We studied subjects recruited from northern California; this geographic limitation should be kept in view when generalizing to other regions. We did not administer bronchodilators prior to lung function assessment, which may have falsely labeled some subjects with airflow obstruction who may have had reversible obstruction; this is particularly relevant because a subset of the subjects with obstruction were likely to have asthma. We addressed this issue by carrying out sensitivity analyses for all key models excluding such subjects. These demonstrated similar associations. We recognize the possibility that persons with obstruction who did not carry a prior diagnosis of asthma (and thus were not excluded from sensitivity analyses based on that diagnosis) nonetheless had that condition, which could influence the results seen in our study.

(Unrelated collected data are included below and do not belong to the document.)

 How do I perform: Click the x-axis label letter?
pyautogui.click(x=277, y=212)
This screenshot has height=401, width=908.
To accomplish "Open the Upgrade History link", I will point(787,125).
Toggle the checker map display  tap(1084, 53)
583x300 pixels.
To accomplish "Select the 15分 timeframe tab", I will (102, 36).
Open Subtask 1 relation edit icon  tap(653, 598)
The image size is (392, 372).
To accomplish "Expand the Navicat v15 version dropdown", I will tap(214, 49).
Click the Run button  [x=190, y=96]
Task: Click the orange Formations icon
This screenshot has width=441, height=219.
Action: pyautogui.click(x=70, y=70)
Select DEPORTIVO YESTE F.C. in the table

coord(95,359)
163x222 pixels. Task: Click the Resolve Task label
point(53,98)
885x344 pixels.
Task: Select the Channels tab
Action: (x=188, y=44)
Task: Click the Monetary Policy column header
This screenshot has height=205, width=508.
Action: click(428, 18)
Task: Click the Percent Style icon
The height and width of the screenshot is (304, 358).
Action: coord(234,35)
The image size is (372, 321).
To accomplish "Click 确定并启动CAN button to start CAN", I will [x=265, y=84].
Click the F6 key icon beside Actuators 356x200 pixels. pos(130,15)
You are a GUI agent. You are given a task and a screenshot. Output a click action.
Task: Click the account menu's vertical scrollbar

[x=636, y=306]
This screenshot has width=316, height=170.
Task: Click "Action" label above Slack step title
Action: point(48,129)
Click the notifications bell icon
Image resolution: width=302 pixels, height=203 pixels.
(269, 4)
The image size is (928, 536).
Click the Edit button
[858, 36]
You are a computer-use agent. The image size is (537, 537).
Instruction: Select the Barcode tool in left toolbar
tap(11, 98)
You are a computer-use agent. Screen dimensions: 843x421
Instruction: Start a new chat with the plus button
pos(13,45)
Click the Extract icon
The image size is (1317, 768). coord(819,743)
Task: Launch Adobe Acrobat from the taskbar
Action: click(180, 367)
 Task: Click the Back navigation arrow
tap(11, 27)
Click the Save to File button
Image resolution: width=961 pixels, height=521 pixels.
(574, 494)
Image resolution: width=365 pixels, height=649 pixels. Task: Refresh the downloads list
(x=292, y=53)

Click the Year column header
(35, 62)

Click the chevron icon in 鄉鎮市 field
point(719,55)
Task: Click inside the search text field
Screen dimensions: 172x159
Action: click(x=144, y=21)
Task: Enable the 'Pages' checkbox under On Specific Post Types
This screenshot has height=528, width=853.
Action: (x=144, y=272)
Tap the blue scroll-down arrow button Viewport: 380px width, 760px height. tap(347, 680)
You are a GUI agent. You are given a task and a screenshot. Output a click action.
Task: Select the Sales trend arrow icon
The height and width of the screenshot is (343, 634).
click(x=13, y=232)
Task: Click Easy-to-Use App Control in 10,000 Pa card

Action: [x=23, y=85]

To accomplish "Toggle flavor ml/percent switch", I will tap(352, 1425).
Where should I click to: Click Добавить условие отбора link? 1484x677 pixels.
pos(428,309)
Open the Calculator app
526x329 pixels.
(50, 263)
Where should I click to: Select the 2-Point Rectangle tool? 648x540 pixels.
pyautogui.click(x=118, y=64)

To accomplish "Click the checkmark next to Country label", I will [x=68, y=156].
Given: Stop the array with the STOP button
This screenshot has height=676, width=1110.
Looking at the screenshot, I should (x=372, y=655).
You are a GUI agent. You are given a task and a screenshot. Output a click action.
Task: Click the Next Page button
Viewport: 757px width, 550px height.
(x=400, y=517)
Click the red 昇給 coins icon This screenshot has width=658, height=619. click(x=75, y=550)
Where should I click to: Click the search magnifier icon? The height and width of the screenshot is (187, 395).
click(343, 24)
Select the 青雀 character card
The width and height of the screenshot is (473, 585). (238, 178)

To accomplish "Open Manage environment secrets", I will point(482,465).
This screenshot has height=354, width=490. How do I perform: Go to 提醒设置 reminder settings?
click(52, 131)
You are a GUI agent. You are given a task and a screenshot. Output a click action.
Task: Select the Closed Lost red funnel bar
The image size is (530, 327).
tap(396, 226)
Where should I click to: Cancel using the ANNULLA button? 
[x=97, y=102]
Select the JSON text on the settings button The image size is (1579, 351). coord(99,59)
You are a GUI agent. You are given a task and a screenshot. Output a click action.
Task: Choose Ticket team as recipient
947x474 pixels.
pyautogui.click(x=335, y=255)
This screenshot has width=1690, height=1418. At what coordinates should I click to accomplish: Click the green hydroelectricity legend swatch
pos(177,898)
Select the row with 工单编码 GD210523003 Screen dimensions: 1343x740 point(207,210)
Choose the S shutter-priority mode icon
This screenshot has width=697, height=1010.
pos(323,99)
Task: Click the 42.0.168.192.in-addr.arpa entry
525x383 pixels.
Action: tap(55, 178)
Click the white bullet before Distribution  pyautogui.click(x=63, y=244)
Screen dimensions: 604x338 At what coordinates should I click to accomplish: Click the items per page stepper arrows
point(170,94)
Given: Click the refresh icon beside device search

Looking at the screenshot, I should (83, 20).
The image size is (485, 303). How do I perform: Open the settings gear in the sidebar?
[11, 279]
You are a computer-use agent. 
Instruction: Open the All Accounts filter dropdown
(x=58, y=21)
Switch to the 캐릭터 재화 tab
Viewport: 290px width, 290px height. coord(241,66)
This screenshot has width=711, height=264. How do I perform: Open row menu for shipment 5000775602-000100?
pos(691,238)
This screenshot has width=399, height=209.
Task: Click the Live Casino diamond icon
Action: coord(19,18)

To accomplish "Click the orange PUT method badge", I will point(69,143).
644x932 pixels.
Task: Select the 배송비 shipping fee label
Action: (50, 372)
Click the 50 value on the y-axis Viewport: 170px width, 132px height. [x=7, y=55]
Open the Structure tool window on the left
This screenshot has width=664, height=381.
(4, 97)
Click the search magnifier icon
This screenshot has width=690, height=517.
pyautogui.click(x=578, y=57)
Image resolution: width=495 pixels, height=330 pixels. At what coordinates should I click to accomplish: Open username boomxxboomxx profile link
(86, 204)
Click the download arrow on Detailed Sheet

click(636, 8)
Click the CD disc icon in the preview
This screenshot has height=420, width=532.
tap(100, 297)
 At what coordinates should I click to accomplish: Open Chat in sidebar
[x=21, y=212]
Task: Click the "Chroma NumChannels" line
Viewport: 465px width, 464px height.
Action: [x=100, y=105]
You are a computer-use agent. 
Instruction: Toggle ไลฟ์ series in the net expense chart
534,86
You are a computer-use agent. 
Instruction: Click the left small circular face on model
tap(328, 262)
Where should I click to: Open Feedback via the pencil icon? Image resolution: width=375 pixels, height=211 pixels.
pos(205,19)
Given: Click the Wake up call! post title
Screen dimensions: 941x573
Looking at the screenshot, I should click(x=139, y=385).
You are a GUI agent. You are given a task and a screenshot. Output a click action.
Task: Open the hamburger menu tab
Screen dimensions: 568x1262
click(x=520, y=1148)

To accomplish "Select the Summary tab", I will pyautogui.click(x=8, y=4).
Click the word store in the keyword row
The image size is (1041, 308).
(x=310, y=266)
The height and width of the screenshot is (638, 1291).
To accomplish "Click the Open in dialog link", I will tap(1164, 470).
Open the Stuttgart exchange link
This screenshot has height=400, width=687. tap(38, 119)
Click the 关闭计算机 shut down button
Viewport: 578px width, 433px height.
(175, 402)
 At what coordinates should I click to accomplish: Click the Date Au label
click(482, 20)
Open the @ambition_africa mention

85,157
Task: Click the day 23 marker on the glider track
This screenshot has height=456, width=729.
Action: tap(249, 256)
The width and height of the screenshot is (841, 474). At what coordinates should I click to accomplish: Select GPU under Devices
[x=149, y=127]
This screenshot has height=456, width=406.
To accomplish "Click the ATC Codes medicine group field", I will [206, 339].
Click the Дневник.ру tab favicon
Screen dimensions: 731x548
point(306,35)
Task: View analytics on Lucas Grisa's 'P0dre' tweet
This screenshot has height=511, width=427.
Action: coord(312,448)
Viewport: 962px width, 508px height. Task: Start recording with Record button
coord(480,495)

Our study primarily focused on obstruction defined by an FEV1
/FVC ratio <0.7. The LLN approach, which we tested secondarily, may be more precise, but the fixed ratio approach is far more widely used and better understood in general primary care settings.48,49
Finally, in the setting of concomitant obesity and airflow obstruction, obesity may lower the FVC, which can appear to “normalize” the FEV1
/FVC ratio in the presence of a decreased FEV1
. This effect, to the extent operative, would tend to misclassify those with obstruction and concomitant obesity into the non- airflow obstruction group, making obesity appear to be less frequent in airflow obstruction. Of note, the FVC as a percent predicted, indeed was lower among obese compared to non-obese subjects. Were misclassified obstruction to have accounted for the relationship between obesity and respiratory symptoms in our cohort, however, we would have expected a strong association between increased BMI and abnormal FEF25–75
, which was not the case.
In summary, although airflow obstruction is relatively common in adults without an established COPD diagnosis and even though this impairment is related to cumulative smoking history, it may not be associated with respiratory symptoms or functional status. In contrast, obesity is negatively associated with the presence of obstruction and is strongly linked both to symptoms and functional impairment, even taking airflow obstruction into account. Strategies to manage respiratory symptoms and functional impairment among those with airflow limitation should consider the contribution of obesity to such abnormalities.